#### Instructions to follow
What you write should be an exact repeat of the lines from the one with "Given: Click the Paste icon in ribbon" through the final line below, minus the pictures.
Top of Available data
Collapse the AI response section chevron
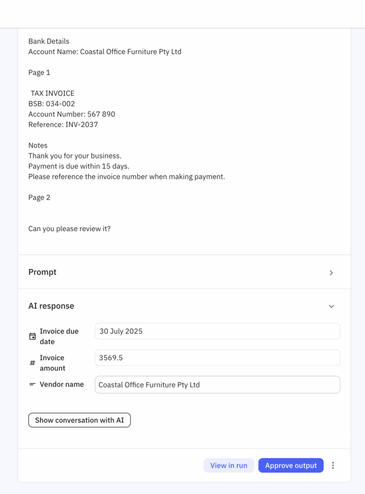 (x=331, y=306)

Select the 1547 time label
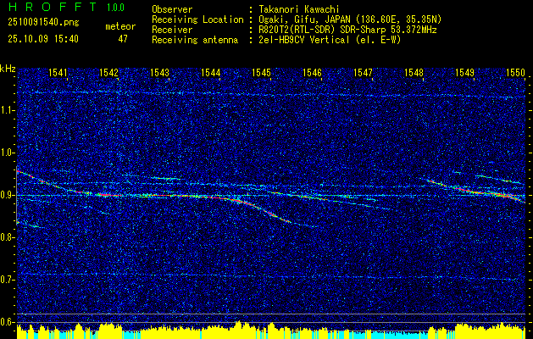[363, 72]
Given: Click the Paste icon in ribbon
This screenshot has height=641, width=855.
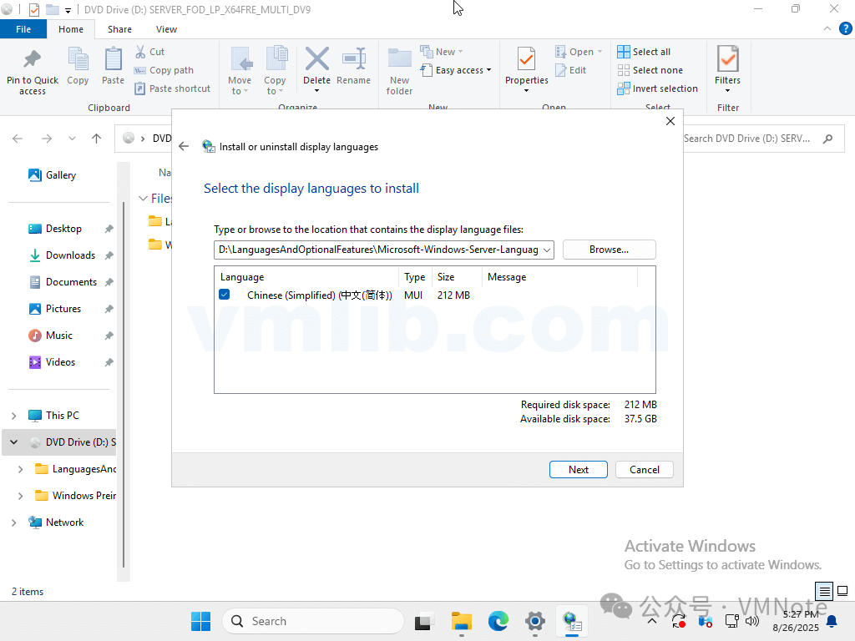Looking at the screenshot, I should click(113, 60).
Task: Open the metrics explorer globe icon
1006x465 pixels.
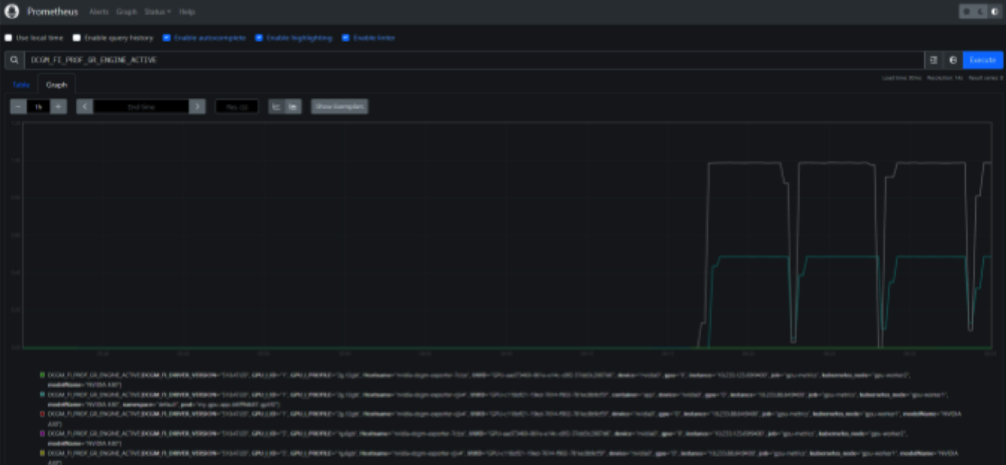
Bottom of Available data
#### Written response
Given: Click the Paste icon in ribbon
This screenshot has height=641, width=855.
Looking at the screenshot, I should click(113, 60).
Task: Open the metrics explorer globe icon
1006x465 pixels.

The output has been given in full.